There shall be a Scientific Advisory Committee of the Board of
Directors.  The Committee shall have the following membership and
powers:

           (a)  The Committee shall have at least three (3)
members.  At least fifty percent (50%) of the members of the
Committee shall be non-employee directors.

           (b)  The Committee shall review and evaluate the
research and development programs of the corporation with respect
to quality and scope.

           (c)  The Committee shall advise the Board of Directors
on maintaining product leadership through technological
innovation.

           (d)  The Committee shall review and make
recommendations to the Board of Directors regarding the
technological aspects of the corporation's business, including
new business opportunities.

                              18
<PAGE> 19

           (e)  The Committee shall report to the Board of
Directors on new technological and regulatory trends that will
have a significant impact on the business of the corporation.

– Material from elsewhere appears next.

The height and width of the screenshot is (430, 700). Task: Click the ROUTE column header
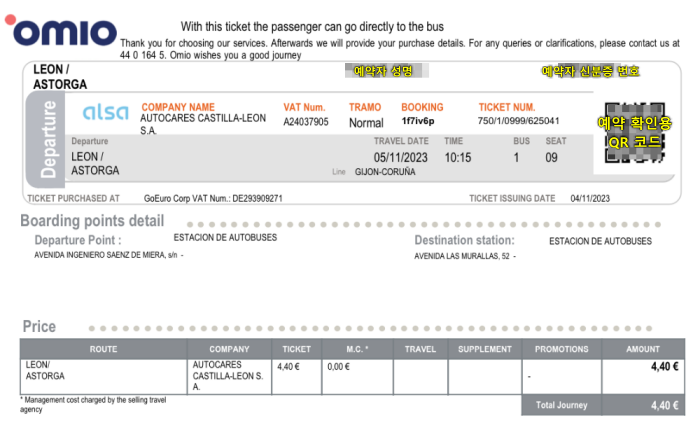pyautogui.click(x=103, y=349)
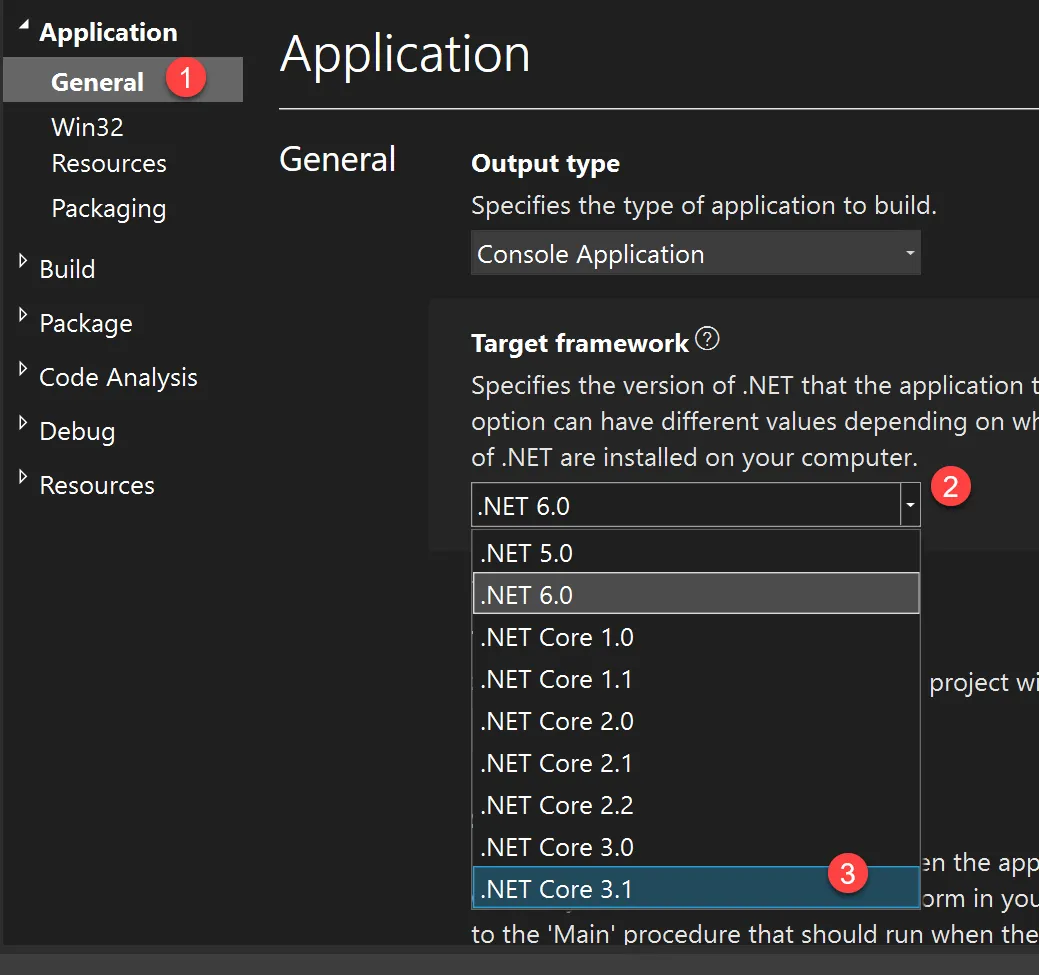1039x975 pixels.
Task: Open the Packaging settings page
Action: click(108, 209)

           (f)  The Committee shall have such other duties as
lawfully may be delegated to it from time to time by the Board of
Directors.

       3.19 Meetings of Committees.  Each committee of the Board
of Directors shall fix its own rules of procedure which shall
include and be consistent with the provisions of the Wisconsin
Business Corporation Law, these By-laws and any resolutions of
the Board of Directors governing such committee, and shall make
such reports to the Board of Directors of its activities as the
Board of Directors may request. Each committee shall meet as
provided by such rules and shall also meet at the call of its
chairman or any two (2) members of such committee.  Unless
otherwise provided by such rules, the provisions of these By laws
under Section 3 entitled "Board of Directors" relating to the
place of holding meetings and the notice required for meetings of
the Board of Directors shall govern the place of meetings and
notice of meetings for committees of the Board of Directors.  A
majority of the members of each committee shall constitute a
quorum thereof, except that when a committee consists of two (2)
members, then the two (2) members shall constitute a quorum.  In
the absence of a quorum, a majority of the members present at the
time and place of any meeting may adjourn the meeting from time
to time until a quorum shall be present and the meeting may be
held as adjourned without further notice or waiver.  Except in
cases where it is otherwise provided by the rules of such
committee, the vote of a majority of the members present at a
duly constituted meeting at which a quorum is present shall be
sufficient to pass any measure by the committee.

       3.20 Informal Action Without Meeting. Any action required
or permitted by the Amended and Restated Articles of
Incorporation or By-laws or any provision of law to be taken by
the Board of Directors or a committee at a meeting may be taken
without a meeting if the action is taken by all members of the
Board of Directors or of the committee.  The action shall be
evidenced by one or more written consents describing the action
taken, signed by each director or committee member and retained
by the corporation. Such action shall be effective when the last
director or committee member signs the consent, unless the
consent specifies a different effective date.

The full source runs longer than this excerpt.